An earlier blog post of mine focuses on my cousin Ray’s suicide that occurs in my formative years. It makes an impression on me that might be described as an epiphany.
After the fact I do not dwell on it, but the sharpness of the memory stays with me still. As a curiosity, only to be sure my memory has not blurred or even switched things around, I confirm the details with my cousin, Lewis Vaughan Mills. He assures me that I have it right. He says that he has not thought about Ray in years.
At the end of my post about Ray, I add the usual eternal hope of us all, that if this helps one person, Ray’s death will have served a purpose. Perhaps it did. I offer you another personal experience with suicide.
This time I’m in college. In Richmond, Virginia. My dorm is a beautiful White House inspired piece of architecture. It is Mrs Bocock’s house on West Franklin Street, 909 to be exact. Today it is part of the VCU campus offices but in my time it is Mrs. Bocock’s private residence. Always short on dorm space, the college quickly accepts her offer of the front rooms in this magnificent house for housing.
I am one of the lucky few girls who get to live in this amazing palace. The first year it is home to us, only the front of the second floor is ours. Mrs. Bocock lives in the back of the house, upstairs and down. The first floor is for the daily activities of a senior citizens group. We are allowed to use it after they leave and before curfew. The second year more rooms are opened up, on the third floor which used to be a ballroom and servants rooms complete with a full kitchen.

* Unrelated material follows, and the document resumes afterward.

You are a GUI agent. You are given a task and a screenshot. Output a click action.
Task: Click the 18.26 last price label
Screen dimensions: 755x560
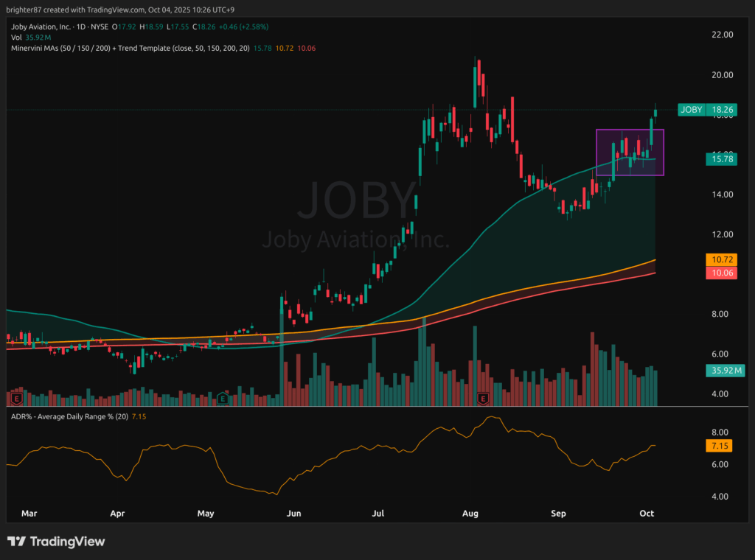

It’s the mid-sixties, I am dorm president. One night late I am awakened by several girls from the room above ours. Theirs is the biggest room having been the ballroom. Fours girls are assigned to this room. It could have held more.
“Jett, Bobbie has locked herself in the bathroom and is threatening to slit her wrists.” I leap out of bed. Not on my watch. I dash up the circular metal stair case installed for a second access to the third floor in addition to the huge wooden stair case in the back of the house and into their room. A cluster of girls is gathered around the bathroom (each room had its own private bathroom) door yelling at Bobbie to open the door.
I move them out of the way and tell them to be quiet. I give them the sharpest evil eye I can muster. It shuts them down immediately.
“Bobbie,” I call through the door easing down onto the floor so I can talk in a soft voice to her. I hear muffled crying. We begin an exchange. We are friends. We have a history. We’re beer buddies. Neither of us is one to deny a pitcher of beer at Andy’s to share around. I’m used to calling her by her last name, Carlyle. Probably because Nash and I go by our last names. We tag favored girls in the dorm by their last name. They are our posse. But Carlyle is for lighter times, it doesn’t seem to fit here, so I use Bobbie. I beg her to come out. But I do not push. I let her pace her thoughts.
At some point one of the girls says that she is going to get Mrs. Carter, our very southern, straight as an arrow, prim and proper dorm mother. “No!” I hiss. “Do. Not. Get. Carter.” I know without a doubt that Mrs Carter will exacerbate the situation and only further agitate Bobbie, who does not cut Mrs Carter any slack.
Bobbie and I continue to dialogue. We are making progress. The crying has stopped. I hear the lock click and the door inches open. I get on my knees and begin to rise. Bobbie is standing there at the sink, apparatus at hand. She slowly turns to me. I am standing now, but I do not move toward her.
I do not speak. Now is not the time. I so want to, I am desperate to really talk to her. I have no clue what precipitated her decision to end her life. I need to understand. I reach out my hand to her. We will talk this out and make a plan. We’ve got this.
But someone has alerted Mrs Carter and she in turn has called EMS. They burst into the room just as Bobbie and I are connecting. They hustle me out of the way and grab Bobbie. They strap her down on a gurney to wheel her away. We tearfully look at each other. So many said words. So many more unsaid.
We learn that Bobbie is taken to a close by psychiatric hospital on Grace Street. It is small with a wrought iron fence and pretty shrubs. It doesn’t look like a hospital. It could be mistaken for a home. I purposefully walk by it. I want to visit. But I don’t know if Bobbie is ready for me. I think that she might feel like I tricked her into leaving the bathroom thinking that I knew all along medical intervention was coming.
Bobbie doesn’t comes back to school. I never give up hope that she starts over somewhere fresh. It will always be unknown how serious she was about ending her life; she did tell her roommates what she planned, a certain cry for help. Bobbie is a lesbian in that raw time of misunderstanding. Truth be told she’s probably more a trans, she doesn’t like anything about being female; but, that birthright is not part of sixties vernacular. Bobbie simply reaches a brink that she can not navigate beyond. I like to think that my cousin Ray helps me know how to guide her back from the edge.